--- REQUIRED WORK ---
In the data below, revise everything from the line containing "Task: Pick the 10 tick label on the x axis" down to the line containing "click(x=83, y=181)", changing "tick label" to "tick value" and leaving all else intact. Return only those lines.

* START AVAILABLE RECORDS *

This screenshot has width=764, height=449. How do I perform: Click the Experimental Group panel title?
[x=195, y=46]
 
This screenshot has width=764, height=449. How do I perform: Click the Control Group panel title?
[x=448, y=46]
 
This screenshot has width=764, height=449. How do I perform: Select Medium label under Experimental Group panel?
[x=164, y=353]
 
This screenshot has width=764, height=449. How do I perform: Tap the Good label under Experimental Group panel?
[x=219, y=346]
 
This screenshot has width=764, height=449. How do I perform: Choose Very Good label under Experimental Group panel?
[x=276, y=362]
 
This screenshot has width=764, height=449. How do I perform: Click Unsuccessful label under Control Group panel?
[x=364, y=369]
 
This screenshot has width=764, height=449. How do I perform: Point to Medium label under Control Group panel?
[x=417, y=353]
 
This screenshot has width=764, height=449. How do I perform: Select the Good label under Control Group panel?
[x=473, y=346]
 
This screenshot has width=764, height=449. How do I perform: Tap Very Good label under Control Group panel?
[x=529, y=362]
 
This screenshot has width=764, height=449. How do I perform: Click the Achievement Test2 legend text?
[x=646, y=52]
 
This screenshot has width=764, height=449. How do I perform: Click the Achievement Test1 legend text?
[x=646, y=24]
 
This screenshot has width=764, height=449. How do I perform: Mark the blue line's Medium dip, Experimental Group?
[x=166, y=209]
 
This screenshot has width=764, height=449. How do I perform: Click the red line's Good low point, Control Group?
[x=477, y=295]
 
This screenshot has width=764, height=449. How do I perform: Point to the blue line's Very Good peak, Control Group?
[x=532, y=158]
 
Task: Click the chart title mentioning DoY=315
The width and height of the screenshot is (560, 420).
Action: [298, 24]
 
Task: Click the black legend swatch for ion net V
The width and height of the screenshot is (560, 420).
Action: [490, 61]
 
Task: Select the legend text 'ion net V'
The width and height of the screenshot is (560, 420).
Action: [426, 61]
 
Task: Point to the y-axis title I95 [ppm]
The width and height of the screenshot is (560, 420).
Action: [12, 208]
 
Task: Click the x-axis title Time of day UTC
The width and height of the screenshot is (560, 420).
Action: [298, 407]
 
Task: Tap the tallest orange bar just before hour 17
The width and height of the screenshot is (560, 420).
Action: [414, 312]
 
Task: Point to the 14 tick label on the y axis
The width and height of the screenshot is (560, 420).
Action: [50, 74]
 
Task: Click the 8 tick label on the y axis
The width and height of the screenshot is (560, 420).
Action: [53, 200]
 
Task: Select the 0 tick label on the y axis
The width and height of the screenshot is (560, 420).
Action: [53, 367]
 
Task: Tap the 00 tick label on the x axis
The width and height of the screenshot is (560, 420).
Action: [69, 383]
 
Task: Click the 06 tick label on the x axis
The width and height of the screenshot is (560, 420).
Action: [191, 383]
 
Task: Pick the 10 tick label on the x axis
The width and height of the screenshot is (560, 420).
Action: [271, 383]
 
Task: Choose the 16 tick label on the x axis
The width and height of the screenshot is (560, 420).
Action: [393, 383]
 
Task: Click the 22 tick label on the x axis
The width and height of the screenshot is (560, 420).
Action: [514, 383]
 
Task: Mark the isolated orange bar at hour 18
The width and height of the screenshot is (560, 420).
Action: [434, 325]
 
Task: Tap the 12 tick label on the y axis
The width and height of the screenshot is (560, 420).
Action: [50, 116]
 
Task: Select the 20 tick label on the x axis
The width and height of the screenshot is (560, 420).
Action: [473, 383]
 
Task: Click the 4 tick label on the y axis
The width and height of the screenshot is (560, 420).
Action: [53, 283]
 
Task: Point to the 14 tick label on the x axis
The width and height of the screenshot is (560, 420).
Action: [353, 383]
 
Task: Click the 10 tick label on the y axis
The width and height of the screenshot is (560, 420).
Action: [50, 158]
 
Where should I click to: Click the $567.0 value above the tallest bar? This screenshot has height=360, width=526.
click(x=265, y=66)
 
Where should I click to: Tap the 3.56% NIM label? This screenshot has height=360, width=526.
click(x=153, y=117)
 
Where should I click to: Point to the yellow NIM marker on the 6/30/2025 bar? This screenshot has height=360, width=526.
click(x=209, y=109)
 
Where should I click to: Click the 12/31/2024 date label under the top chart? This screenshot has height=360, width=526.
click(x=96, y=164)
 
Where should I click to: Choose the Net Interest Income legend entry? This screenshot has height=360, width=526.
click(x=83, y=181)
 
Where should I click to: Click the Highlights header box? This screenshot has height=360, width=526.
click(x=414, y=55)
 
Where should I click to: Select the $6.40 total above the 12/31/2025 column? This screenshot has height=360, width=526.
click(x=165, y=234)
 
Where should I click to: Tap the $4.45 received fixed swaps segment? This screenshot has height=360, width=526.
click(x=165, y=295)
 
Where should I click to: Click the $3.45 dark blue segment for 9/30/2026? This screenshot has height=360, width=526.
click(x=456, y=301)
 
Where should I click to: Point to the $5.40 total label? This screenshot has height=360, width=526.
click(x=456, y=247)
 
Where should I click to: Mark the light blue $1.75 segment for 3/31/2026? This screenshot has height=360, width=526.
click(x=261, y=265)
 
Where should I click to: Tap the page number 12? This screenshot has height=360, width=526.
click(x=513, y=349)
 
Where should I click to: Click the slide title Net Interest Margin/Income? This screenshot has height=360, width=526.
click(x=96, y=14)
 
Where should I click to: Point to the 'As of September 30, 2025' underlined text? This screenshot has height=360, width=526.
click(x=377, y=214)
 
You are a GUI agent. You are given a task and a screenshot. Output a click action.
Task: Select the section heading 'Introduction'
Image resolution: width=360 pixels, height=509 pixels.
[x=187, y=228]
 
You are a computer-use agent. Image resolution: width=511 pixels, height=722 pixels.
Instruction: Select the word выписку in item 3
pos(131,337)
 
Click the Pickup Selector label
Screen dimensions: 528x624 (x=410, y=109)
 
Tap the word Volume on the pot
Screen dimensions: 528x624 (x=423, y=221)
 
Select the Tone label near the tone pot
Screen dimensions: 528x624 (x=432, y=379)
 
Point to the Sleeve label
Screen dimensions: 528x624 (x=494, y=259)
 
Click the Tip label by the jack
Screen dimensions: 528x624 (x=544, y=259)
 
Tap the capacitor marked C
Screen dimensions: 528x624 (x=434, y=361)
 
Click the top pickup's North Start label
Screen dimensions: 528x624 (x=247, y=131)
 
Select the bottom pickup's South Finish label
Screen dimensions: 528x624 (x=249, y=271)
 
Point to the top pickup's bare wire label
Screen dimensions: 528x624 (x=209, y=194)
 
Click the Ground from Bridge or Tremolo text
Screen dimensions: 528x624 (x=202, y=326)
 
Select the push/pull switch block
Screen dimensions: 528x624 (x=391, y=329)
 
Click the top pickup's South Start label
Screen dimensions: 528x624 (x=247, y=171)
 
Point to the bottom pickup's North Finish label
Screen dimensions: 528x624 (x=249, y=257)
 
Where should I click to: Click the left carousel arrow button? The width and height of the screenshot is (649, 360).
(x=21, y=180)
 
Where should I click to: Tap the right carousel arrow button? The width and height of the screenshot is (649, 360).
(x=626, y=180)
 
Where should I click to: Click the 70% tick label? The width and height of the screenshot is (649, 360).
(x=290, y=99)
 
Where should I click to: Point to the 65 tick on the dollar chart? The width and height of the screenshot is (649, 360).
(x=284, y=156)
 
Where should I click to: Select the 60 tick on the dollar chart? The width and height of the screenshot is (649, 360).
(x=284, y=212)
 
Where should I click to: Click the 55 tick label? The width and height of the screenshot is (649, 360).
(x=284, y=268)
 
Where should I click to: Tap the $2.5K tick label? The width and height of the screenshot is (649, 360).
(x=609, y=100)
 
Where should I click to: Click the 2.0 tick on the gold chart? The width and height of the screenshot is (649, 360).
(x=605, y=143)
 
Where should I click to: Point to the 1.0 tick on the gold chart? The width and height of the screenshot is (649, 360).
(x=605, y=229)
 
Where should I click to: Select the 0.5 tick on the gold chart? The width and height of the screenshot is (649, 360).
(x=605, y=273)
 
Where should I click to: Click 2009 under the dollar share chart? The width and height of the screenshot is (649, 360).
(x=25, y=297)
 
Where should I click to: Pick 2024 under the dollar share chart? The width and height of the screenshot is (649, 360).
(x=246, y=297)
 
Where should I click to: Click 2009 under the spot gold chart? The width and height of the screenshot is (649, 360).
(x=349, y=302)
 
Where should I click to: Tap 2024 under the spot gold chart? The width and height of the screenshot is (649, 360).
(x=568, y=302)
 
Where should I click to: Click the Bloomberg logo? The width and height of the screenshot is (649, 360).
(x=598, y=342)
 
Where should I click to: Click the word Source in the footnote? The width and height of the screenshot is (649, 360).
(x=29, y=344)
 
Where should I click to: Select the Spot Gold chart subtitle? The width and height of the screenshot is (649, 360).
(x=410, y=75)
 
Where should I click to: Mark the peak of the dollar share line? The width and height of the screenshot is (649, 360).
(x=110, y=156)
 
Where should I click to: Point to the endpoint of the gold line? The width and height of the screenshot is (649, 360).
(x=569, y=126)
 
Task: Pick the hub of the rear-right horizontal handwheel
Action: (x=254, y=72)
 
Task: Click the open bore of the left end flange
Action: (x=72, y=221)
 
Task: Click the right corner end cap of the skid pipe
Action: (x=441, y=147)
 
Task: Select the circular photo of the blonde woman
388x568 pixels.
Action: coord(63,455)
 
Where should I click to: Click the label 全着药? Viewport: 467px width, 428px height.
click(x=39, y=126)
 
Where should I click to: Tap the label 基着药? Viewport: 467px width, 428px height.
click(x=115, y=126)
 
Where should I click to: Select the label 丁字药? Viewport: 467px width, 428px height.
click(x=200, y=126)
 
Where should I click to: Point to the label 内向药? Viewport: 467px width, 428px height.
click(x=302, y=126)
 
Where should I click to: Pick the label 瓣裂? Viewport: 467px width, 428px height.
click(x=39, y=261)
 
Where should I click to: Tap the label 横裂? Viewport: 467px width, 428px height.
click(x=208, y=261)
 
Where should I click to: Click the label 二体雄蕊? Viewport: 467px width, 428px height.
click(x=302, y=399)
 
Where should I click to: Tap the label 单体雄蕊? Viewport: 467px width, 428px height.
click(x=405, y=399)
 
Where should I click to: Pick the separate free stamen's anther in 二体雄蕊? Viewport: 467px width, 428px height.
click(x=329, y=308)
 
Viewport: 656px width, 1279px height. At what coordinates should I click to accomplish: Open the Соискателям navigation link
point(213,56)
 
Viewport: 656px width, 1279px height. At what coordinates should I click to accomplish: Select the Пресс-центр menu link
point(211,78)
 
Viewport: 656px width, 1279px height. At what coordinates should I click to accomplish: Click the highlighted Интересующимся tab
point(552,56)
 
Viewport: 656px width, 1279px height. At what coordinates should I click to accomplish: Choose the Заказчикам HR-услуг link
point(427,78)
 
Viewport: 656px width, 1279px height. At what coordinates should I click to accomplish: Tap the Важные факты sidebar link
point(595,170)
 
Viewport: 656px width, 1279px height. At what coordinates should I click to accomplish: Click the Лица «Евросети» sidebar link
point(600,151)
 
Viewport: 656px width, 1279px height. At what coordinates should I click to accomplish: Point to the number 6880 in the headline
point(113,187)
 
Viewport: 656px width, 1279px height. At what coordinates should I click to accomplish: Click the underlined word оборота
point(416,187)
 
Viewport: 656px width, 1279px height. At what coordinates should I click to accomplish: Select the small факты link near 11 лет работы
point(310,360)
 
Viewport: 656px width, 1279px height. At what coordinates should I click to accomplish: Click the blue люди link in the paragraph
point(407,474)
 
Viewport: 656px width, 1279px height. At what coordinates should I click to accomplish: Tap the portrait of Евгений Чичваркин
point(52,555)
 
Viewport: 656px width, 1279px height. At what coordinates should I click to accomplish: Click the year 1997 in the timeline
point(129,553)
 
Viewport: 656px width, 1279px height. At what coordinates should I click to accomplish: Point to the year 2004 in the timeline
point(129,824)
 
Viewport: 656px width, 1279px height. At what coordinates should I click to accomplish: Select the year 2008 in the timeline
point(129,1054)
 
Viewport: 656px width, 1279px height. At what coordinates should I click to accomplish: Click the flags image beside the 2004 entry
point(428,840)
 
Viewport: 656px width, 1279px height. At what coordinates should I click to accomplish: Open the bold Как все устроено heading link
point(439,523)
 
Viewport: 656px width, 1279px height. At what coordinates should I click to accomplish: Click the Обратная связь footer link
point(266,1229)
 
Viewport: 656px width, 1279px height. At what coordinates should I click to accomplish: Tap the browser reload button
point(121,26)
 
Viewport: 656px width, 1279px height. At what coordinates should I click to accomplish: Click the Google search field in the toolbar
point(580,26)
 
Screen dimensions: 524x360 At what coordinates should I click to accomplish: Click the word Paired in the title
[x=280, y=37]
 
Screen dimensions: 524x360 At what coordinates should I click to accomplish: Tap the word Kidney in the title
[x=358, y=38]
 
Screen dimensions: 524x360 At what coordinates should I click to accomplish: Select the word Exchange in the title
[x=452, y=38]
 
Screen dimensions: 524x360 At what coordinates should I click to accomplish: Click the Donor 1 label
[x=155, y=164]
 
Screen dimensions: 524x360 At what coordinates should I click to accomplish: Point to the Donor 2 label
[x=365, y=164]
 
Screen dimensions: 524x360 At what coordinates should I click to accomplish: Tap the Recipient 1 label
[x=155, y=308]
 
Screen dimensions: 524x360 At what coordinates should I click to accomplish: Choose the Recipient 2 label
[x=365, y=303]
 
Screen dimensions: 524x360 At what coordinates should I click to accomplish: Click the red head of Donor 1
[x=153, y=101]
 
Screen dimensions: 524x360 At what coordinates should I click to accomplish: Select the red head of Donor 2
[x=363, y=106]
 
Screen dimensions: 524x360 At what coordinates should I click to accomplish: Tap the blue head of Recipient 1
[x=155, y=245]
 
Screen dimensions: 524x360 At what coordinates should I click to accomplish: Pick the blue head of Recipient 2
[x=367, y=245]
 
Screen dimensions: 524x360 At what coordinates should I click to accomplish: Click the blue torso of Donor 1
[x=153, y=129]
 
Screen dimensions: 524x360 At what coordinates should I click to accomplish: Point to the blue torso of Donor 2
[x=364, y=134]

* END AVAILABLE RECORDS *

--- REPLY TO THE EXERCISE ---
Task: Pick the 10 tick value on the x axis
The width and height of the screenshot is (560, 420).
Action: [271, 383]
 
Task: Choose the 16 tick value on the x axis
The width and height of the screenshot is (560, 420).
Action: [393, 383]
 
Task: Click the 22 tick value on the x axis
The width and height of the screenshot is (560, 420).
Action: [514, 383]
 
Task: Mark the isolated orange bar at hour 18
The width and height of the screenshot is (560, 420).
Action: [434, 325]
 
Task: Tap the 12 tick value on the y axis
The width and height of the screenshot is (560, 420).
Action: [50, 116]
 
Task: Select the 20 tick value on the x axis
The width and height of the screenshot is (560, 420).
Action: [473, 383]
 
Task: Click the 4 tick value on the y axis
The width and height of the screenshot is (560, 420).
Action: [53, 283]
 
Task: Point to the 14 tick value on the x axis
The width and height of the screenshot is (560, 420).
Action: [353, 383]
 
Task: Click the 10 tick value on the y axis
The width and height of the screenshot is (560, 420).
Action: [50, 158]
 
Where should I click to: Click the $567.0 value above the tallest bar? This screenshot has height=360, width=526.
click(x=265, y=66)
 
Where should I click to: Tap the 3.56% NIM label? This screenshot has height=360, width=526.
click(x=153, y=117)
 
Where should I click to: Point to the yellow NIM marker on the 6/30/2025 bar? This screenshot has height=360, width=526.
click(x=209, y=109)
 
Where should I click to: Click the 12/31/2024 date label under the top chart? This screenshot has height=360, width=526.
click(x=96, y=164)
 
Where should I click to: Choose the Net Interest Income legend entry? This screenshot has height=360, width=526.
click(x=83, y=181)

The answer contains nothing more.